Epistilio con epigrafe frammentaria dedicata alla Vittoria
L’architetto Carlo Randoni, che insieme al conte Giuseppe Franchi di Pont rilevò e descrisse per conto dell’Accademia Nazionale delle Scienze di Torino all’inizio del XIX secolo il sito dell’antica Pollentia, rinvenne un’epigrafe di ragguardevoli dimensioni, probabile elemento di una trabeazione, che attribuì ad un tempio dedicato alla dea Vittoria.
Questa lastra marmorea venne in seguito spezzata in alcuni frammenti, utilizzati come pavimentazione e quindi dispersi, tre dei quali pervennero in due riprese al museo: il primo nel 1934 e gli altri due nel 1973 insieme ad altri materiali archeologici, già nelle collezioni della Real Casa e rimasti sino ad allora nel castello di Pollenzo.

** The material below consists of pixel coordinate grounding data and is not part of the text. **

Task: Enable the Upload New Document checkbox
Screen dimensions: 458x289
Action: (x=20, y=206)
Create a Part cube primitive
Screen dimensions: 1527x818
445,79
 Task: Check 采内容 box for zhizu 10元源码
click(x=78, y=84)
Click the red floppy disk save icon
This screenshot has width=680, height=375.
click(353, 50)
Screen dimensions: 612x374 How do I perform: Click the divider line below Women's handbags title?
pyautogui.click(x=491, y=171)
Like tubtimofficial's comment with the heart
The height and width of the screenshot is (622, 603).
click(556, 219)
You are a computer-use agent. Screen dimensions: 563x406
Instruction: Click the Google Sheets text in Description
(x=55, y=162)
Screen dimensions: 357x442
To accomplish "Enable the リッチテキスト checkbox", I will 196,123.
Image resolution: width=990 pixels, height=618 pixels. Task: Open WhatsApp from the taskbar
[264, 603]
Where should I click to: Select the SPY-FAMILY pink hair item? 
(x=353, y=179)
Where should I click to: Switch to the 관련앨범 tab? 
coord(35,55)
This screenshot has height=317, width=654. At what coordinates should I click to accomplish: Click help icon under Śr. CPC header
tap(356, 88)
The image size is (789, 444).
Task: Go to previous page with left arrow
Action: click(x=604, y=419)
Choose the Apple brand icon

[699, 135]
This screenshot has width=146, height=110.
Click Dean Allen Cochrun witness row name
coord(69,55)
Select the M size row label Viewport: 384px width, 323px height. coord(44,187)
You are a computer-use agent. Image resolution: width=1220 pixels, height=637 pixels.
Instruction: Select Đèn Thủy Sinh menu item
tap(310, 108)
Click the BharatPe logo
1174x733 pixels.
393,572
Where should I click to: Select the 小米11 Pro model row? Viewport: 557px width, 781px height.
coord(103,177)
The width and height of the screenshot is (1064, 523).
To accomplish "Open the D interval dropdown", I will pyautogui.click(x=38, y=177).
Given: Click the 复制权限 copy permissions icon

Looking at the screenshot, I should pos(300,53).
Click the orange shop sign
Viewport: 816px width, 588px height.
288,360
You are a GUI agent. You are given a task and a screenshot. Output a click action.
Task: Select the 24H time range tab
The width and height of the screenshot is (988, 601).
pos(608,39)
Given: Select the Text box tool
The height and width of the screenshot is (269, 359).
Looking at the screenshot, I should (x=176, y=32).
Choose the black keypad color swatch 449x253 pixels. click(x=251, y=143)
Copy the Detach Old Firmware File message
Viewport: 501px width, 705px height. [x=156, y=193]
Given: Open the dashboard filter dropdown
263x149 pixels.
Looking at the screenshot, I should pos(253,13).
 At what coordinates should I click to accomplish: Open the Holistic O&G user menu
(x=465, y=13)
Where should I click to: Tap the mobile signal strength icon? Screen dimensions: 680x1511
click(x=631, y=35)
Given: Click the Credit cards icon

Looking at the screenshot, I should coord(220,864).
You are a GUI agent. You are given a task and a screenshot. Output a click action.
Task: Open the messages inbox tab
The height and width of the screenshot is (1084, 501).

Il testo dell’epigrafe, integrato nella parte iniziale andata perduta con quanto trascritto dapprima dal Franchi di Pont sulla scorta dei rilievi del Randoni e poi dal Muratori, che ebbe ancora l’opportunità di vederlo, allude al tempio ed al suo apparato decorativo.
Datazione: I secolo d.C.
Materiale: marmo della Grecia o dell’Asia Minore
Dimensioni: altezza cm 55; lunghezza cm 90
Provenienza: Pollenzo (1805-1808, scavi Randoni e Franchi di Pont)
[--- aedem Vict]oriae cum sui[s ornam]enti[s (?) ---]
[--- marmoreum porti]cus fastigium s(ua) p(ecunia) ---]
“..... (ha fatto o ha dedicato) a proprie spese (questo) tempio alla Vittoria con le sue decorazioni .... e il fastigio marmoreo del portico”.